Das deutsch-türkische Verhältnis befindet sich im freien Fall. Das sollte ein Thema für die Nato sein, meint unser Berliner Korrespondent Christopher Ziedler.

Berlin - Wo soll das enden? Die politischen Beziehungen zwischen Deutschland und der Türkei, die beide Mitglieder der Nato sind, befinden sich im freien Fall. Tiefschlag folgt auf Tiefschlag, nun hat der türkische Staatschef Recep Tayyip Erdogan zur Nichtwahl von CDU, SPD und Grünen aufgerufen. Das ist ein unglaublicher Vorgang – auch weil Erdogan damit erneut die deutsch-türkische Gemeinde in der Bundesrepublik aufzuwiegeln versucht. Um die Eskalationsspirale zu stoppen, hat auch die Bundesregierung kein Rezept. Weder hat die monatelange Beschwichtigungsstrategie etwas bewirkt, noch kann die zuletzt härtere Gangart mit Investitions- und Reisewarnungen für die Türkei bisher Erfolge verbuchen.

 

Es steht außer Frage, dass Erdogan die Hauptverantwortung für die Verschlechterung der Beziehungen trägt.

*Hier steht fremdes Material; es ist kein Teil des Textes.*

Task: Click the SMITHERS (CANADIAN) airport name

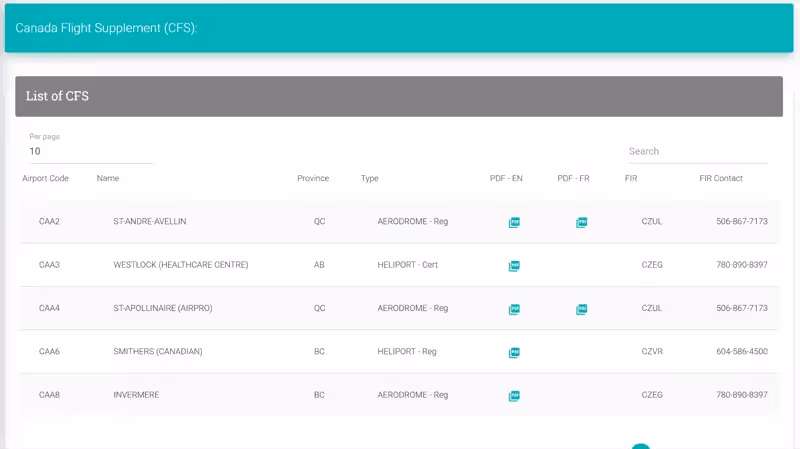Action: click(x=158, y=352)
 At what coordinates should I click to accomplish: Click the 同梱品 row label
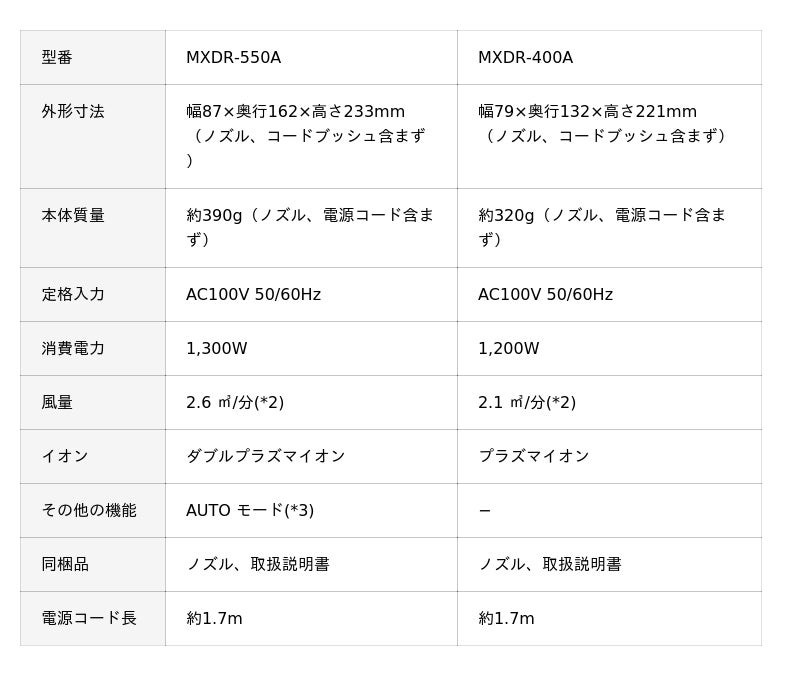pos(65,564)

Doch haben auch Deutschland und die EU ihren Anteil daran, dass die proeuropäischen Kräfte in der Türkei so schwach sind. Das jahrelange Vertrösten des Landes, als es noch reformbereit und Europa zugewandt war, rächt sich nun. Erdogan versteht es meisterhaft, aus dieser Enttäuschung politisches Kapital zu schlagen. Es wird höchste Zeit – möglicherweise nach der Bundestagswahl und im Nato-Rahmen – zu besprechen, wie es zwischen den Verbündeten Deutschland und Türkei weitergehen kann.